Hon’ble Supreme Court of India, in the case of Kalpraj Dharamshi and Anr. vs Kotak Investment Advisors Ltd. and Anr. (supra) has, in detail, considered the provisions of Sections 30 and 31 of the I&B Code, the Bankruptcy Law Reforms Committee (BLRC) Report of 2015 and the judgments of this Court in the case K. Sashidhar (supra), Committee of Creditors of Essar Steel India Limited through Authorised Signatory v. Satish Kumar Gupta & Ors. (supra) and Maharashtra Seamless Limited vs Padmanabhan Venkatesh and Ors. (supra) and observed thus:
It is thus clear that the Committee was of the view that for deciding key economic questions in the bankruptcy process, the only correct forum for evaluating such possibilities and making a decision was a creditors committee, wherein all financial creditors have votes in proportion to the magnitude of debt that they hold.
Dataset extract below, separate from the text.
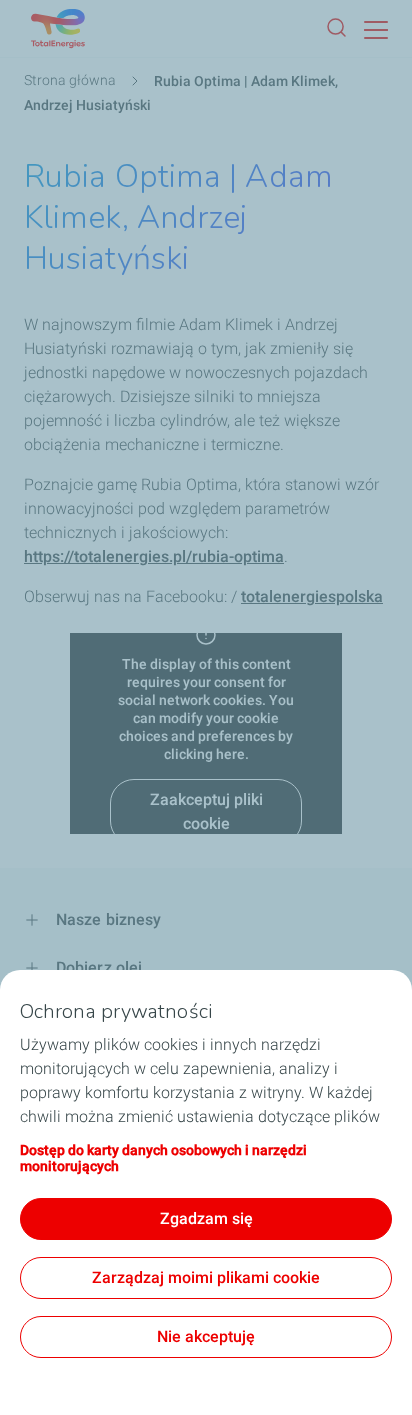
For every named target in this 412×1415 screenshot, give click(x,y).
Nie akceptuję (206, 1336)
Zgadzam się (206, 1218)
The BLRC has observed that laws in India in the past have brought arms of the Government (legislature, executive or judiciary) into the question of the bankruptcy process. This has been strictly avoided by the Committee, and it has been provided that the decision with regard to the appropriate disposition of a defaulting firm, which is a business decision, should only be made by the creditors. It has been observed that the evaluation of proposals to keep the entity as a going concern, including decisions about the sale of business or units, restructuring of debt, etc., are required to be taken by the Committee of the Financial Creditors. It has been provided that the solution to keep the entity as a going concern will be voted upon by CoC, and there are no constraints on the proposals that the resolution professional can present to CoC.
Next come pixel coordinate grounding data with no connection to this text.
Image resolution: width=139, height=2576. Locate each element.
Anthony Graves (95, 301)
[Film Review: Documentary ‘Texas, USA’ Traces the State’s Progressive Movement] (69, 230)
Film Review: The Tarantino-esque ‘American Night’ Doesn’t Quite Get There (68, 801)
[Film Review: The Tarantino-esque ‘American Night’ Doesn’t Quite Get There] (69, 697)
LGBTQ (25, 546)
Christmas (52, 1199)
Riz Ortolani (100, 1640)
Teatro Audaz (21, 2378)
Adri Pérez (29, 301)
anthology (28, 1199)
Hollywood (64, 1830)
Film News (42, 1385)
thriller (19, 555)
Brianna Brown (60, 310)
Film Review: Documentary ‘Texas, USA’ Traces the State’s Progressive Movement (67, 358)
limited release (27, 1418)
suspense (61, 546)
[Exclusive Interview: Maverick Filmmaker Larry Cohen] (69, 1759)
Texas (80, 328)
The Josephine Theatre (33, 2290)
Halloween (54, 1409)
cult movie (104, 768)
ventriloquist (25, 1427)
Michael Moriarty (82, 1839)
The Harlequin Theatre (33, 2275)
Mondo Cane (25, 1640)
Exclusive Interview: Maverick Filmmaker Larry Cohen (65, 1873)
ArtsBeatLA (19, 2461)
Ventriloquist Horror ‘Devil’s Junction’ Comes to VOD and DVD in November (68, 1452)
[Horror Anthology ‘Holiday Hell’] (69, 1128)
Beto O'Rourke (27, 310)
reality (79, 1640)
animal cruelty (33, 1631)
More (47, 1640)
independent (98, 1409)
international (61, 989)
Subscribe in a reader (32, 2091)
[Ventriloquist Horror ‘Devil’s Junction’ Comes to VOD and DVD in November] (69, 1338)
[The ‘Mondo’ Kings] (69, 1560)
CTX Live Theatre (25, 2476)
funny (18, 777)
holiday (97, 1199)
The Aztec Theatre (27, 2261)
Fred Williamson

If any of the creditors are not satisfied with the terms of the scheme approved by the NCLT, they have the option to file an appeal before the NCLAT within specified time limits. As per the records available, the National Company Law Tribunal (NCLT), Kochi bench, had approved the Resolution Plan of HNL, submitted by the Government of Kerala, on 28.11.2019. If KSEB was aggrieved by the terms of the said Resolution Plan, they should have approached the NCLAT within 30 days from the date of the order. Whatever it may be, as the Resolution Plan was approved by 97.02% votes, the same is binding on all stakeholders, including KSEB. It cannot be ignored that the `Commercial Wisdom’ of the `Committee of Creditors’ is not be interfered with, except in the limited ambit, as contemplated under Section 30 (2) of the I & B Code, 2016, in respect of an `Adjudicating Authority’, and as per Section 61 (3) of the Code, in regard to an `Appellate Tribunal’. Besides these, in `Law’, it is not open to an `Adjudicating Authority’ (`Tribunal’) or an `Appellate Authority’ (`Appellate Tribunal’) to consider `any other feature than the one’ mentioned in `Section 30 (2) or Section 61 (3) of the I & B Code, 2016’.
As the requisite majority of Creditors approved the Resolution Plan, there is no legal grievance for KSEB, and hence the claim of non-payment of dues at this stage may not withstand.